» What is asked
Could you retype each of the items below exactly, leaving out the pictures?

» Records for the task
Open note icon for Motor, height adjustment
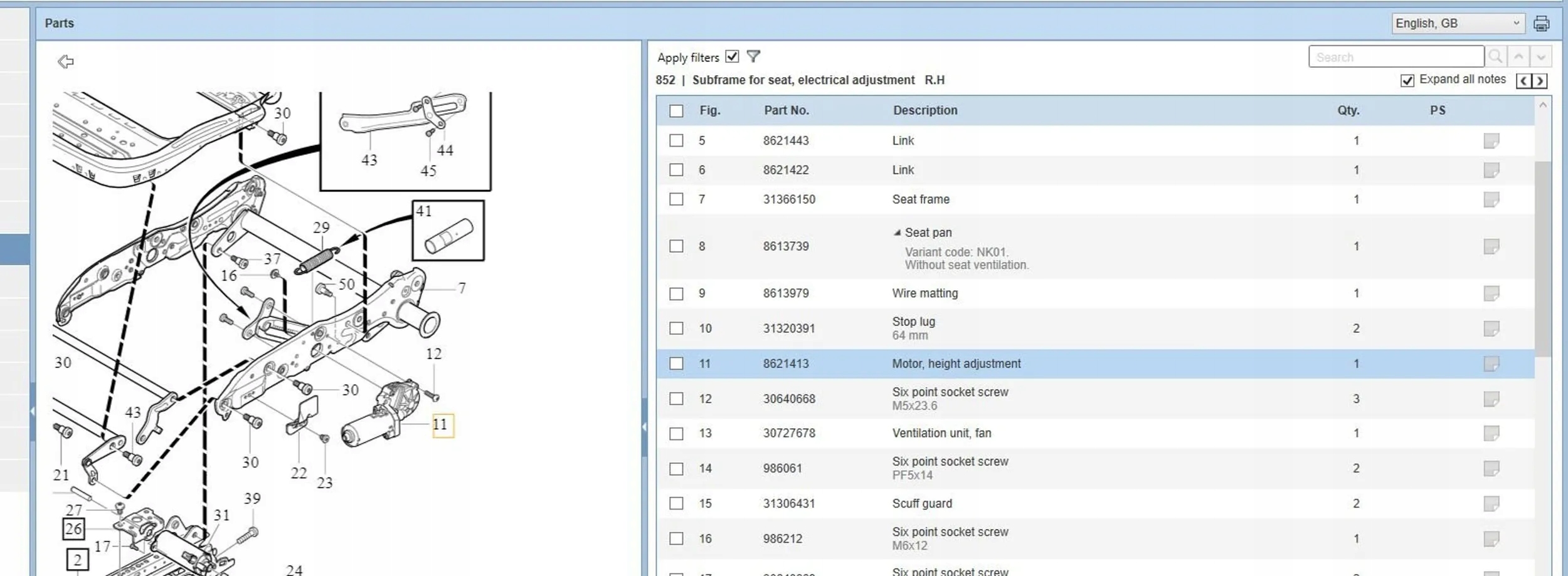1568x576 pixels. click(x=1491, y=364)
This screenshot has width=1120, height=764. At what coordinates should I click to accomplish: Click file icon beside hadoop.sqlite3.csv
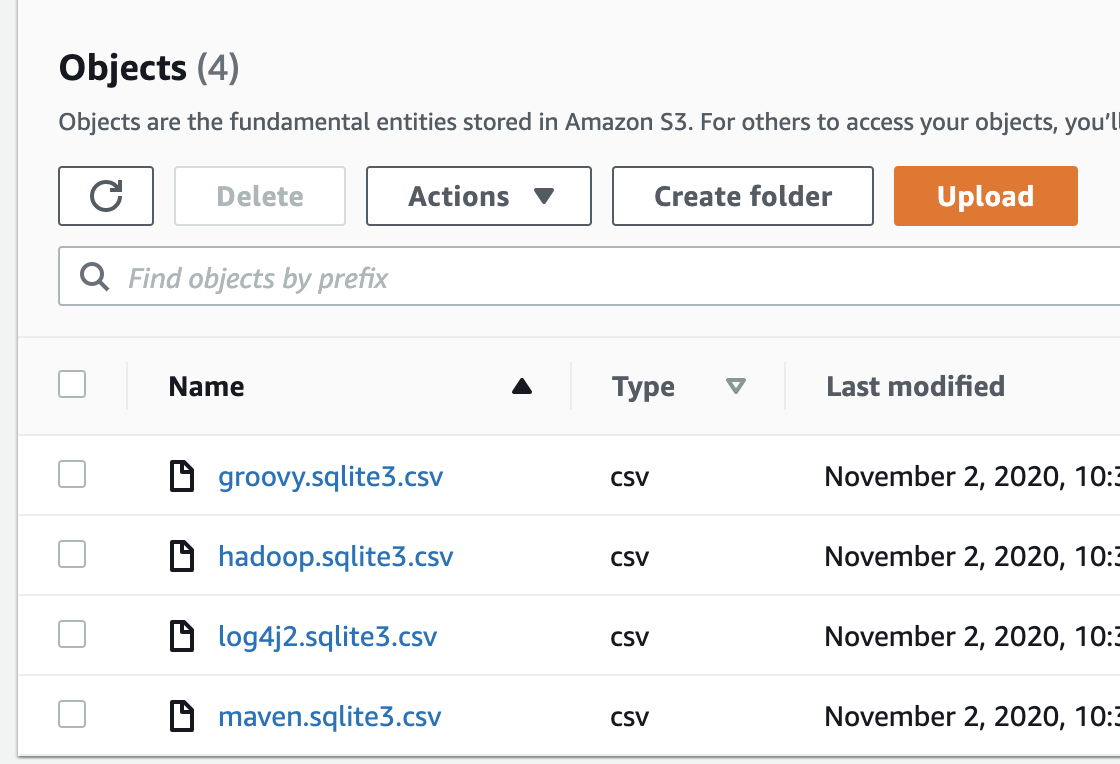click(181, 557)
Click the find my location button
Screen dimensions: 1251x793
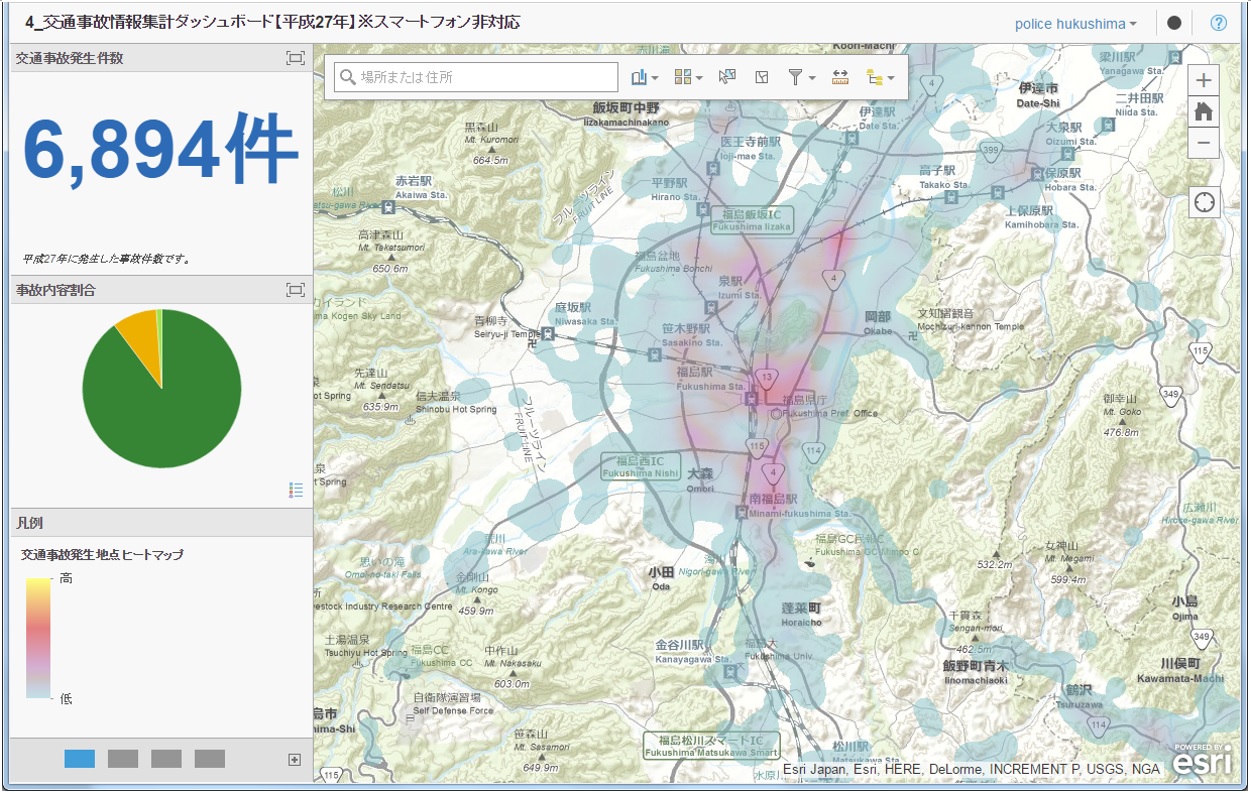coord(1205,202)

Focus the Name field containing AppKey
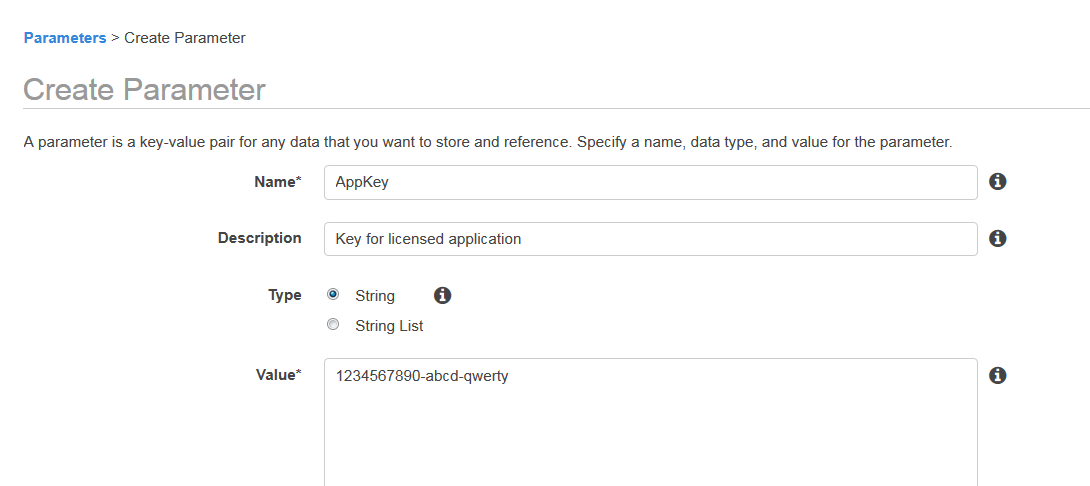[651, 182]
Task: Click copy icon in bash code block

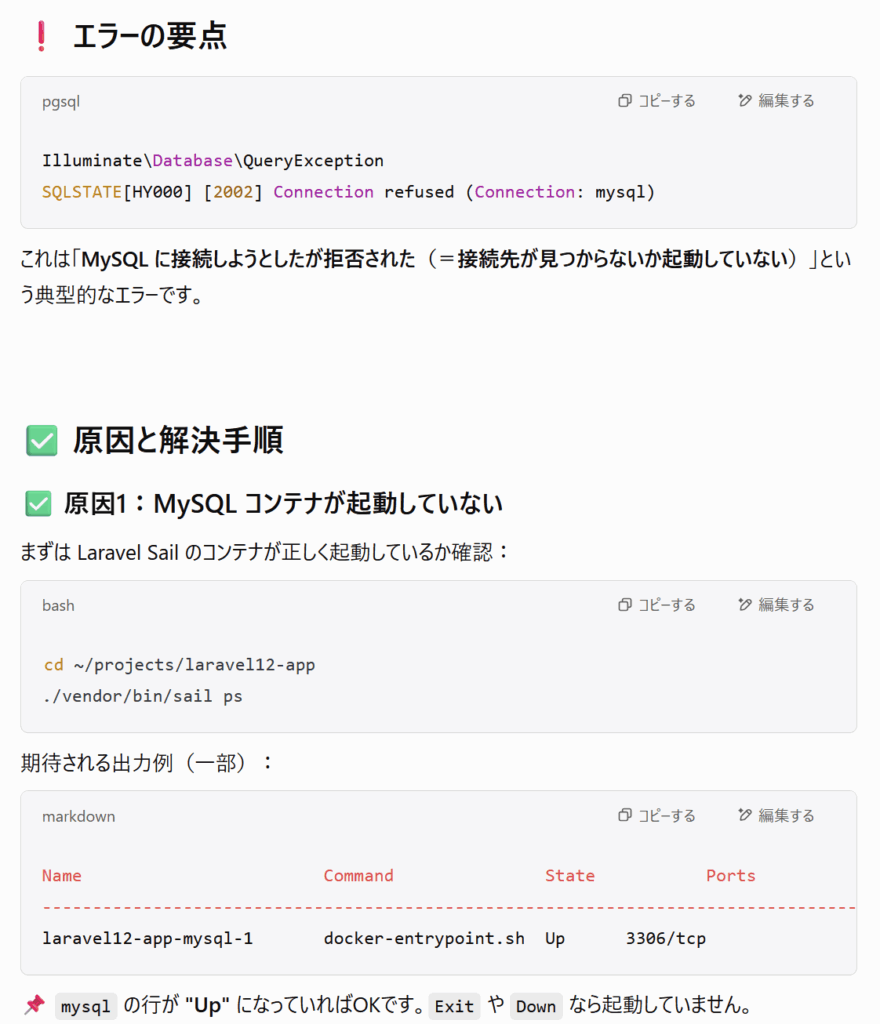Action: 625,605
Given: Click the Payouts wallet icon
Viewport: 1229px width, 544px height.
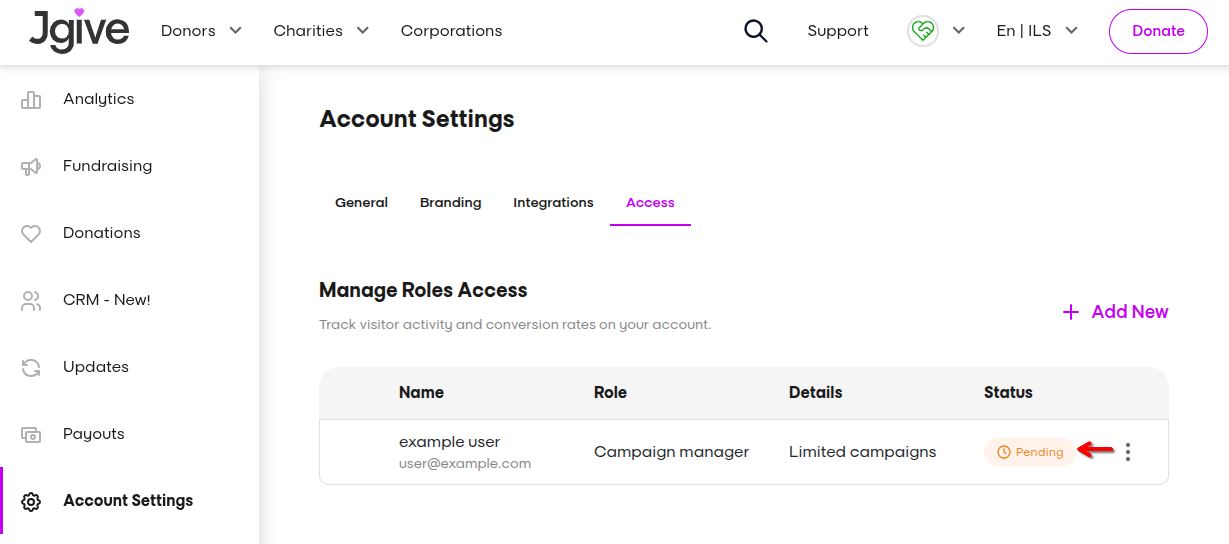Looking at the screenshot, I should (31, 434).
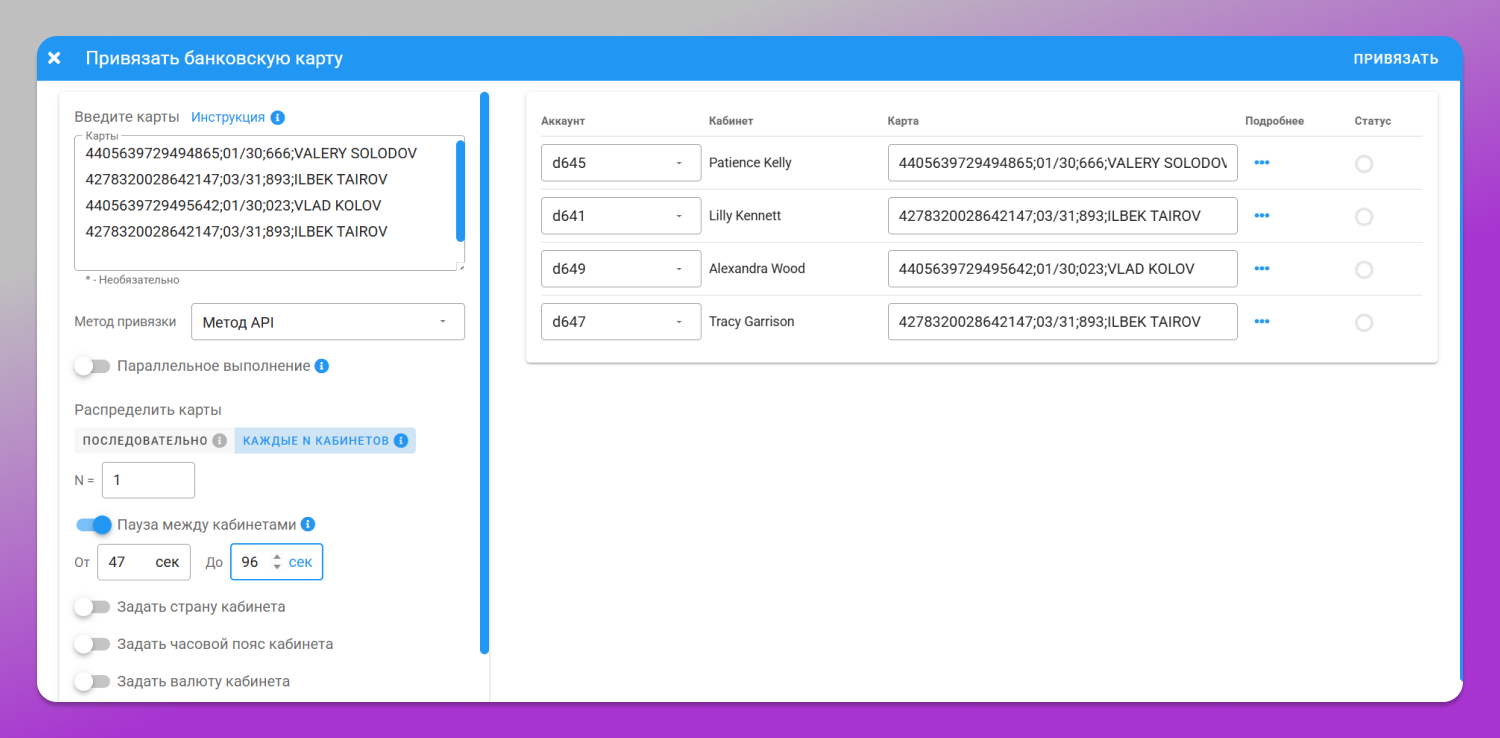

» Written answer
Open note icon for Motor, height adjustment
1568x576 pixels. click(x=1491, y=364)
This screenshot has width=1120, height=764. At what coordinates should I click to accomplish: Click file icon beside hadoop.sqlite3.csv
click(181, 557)
Click the find my location button
Screen dimensions: 1251x793
coord(1205,202)

Focus the Name field containing AppKey
[651, 182]
Task: Click copy icon in bash code block

Action: 625,605
Given: Click the Payouts wallet icon
Viewport: 1229px width, 544px height.
Looking at the screenshot, I should (31, 434).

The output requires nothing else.